====== Data to use ======

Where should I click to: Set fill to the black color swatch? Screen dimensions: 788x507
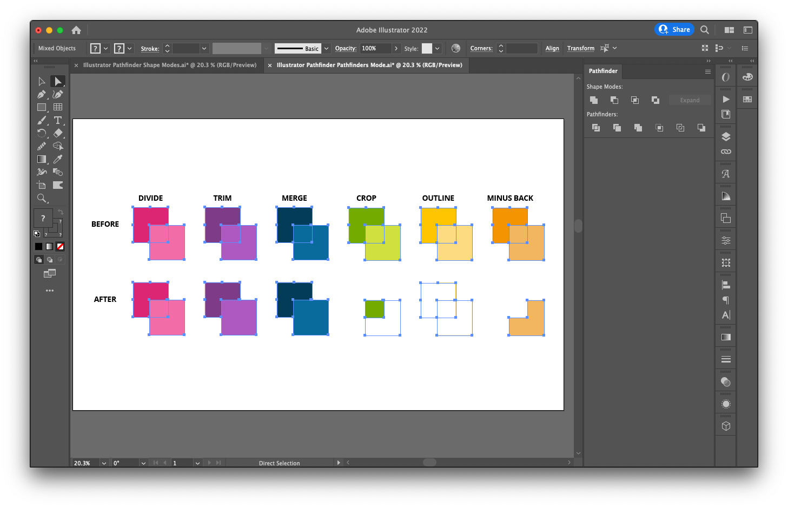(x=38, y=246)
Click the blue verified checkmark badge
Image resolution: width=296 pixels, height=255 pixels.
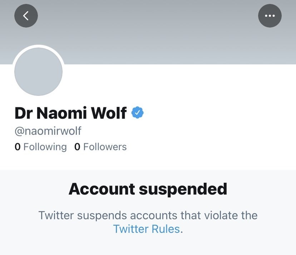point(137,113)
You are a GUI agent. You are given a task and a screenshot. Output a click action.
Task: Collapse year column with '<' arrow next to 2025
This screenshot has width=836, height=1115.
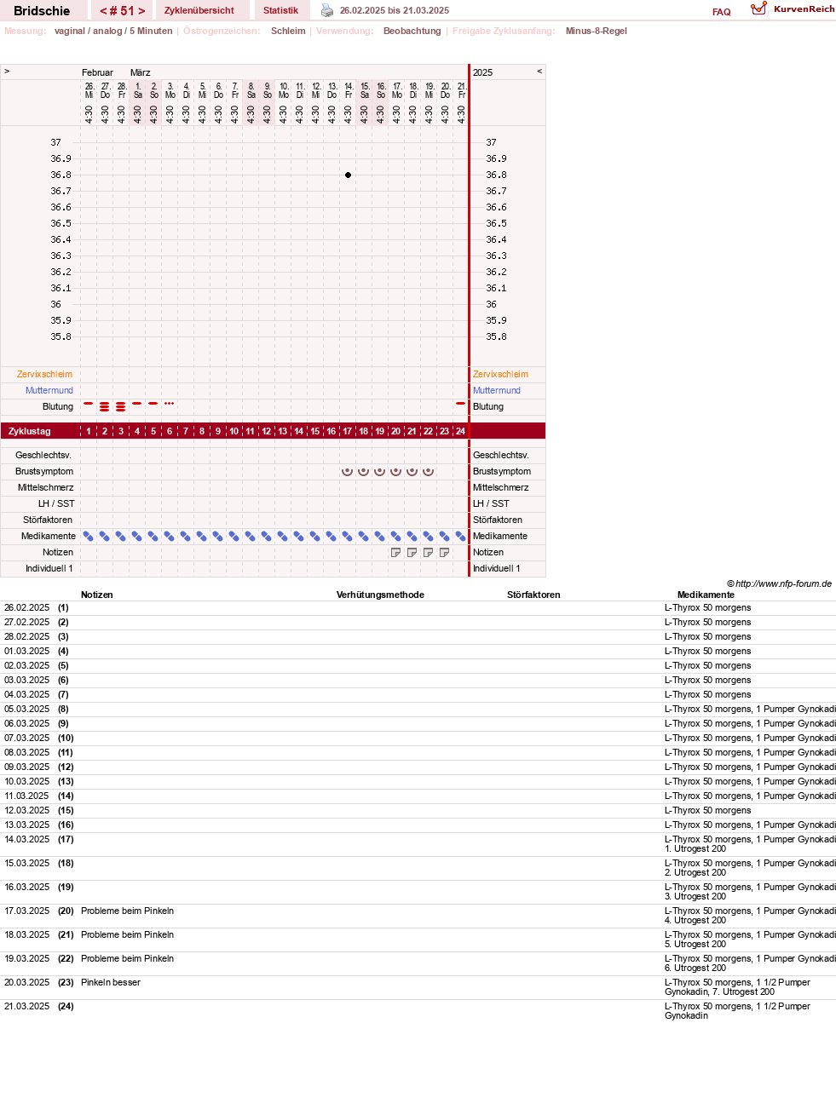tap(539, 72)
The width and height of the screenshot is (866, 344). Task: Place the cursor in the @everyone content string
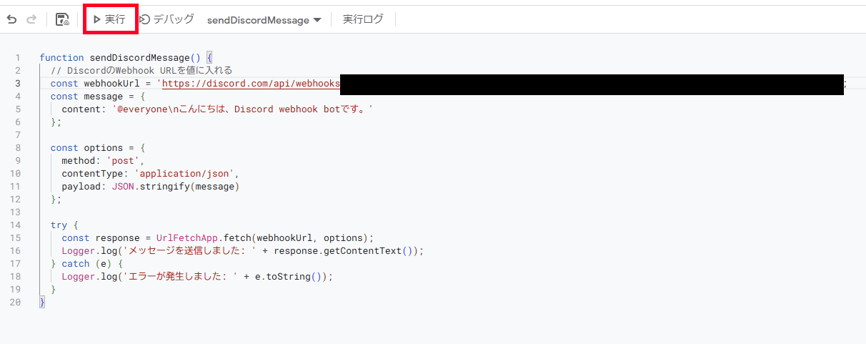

======

Written task ->
Could you update the listing above by changing every "screenshot" to "screen capture", keeping all else the same and leaving out the pictures?

Reply ->
Where should I click to: Set fill to the black color swatch? Screen dimensions: 788x507
(x=38, y=246)
Click the blue verified checkmark badge
Image resolution: width=296 pixels, height=255 pixels.
point(137,113)
You are a GUI agent. You are given a task and a screen capture. Output a click action.
Task: Collapse year column with '<' arrow next to 2025
This screen capture has width=836, height=1115.
tap(539, 72)
The width and height of the screen capture is (866, 344). Task: Place the cursor in the @everyone content string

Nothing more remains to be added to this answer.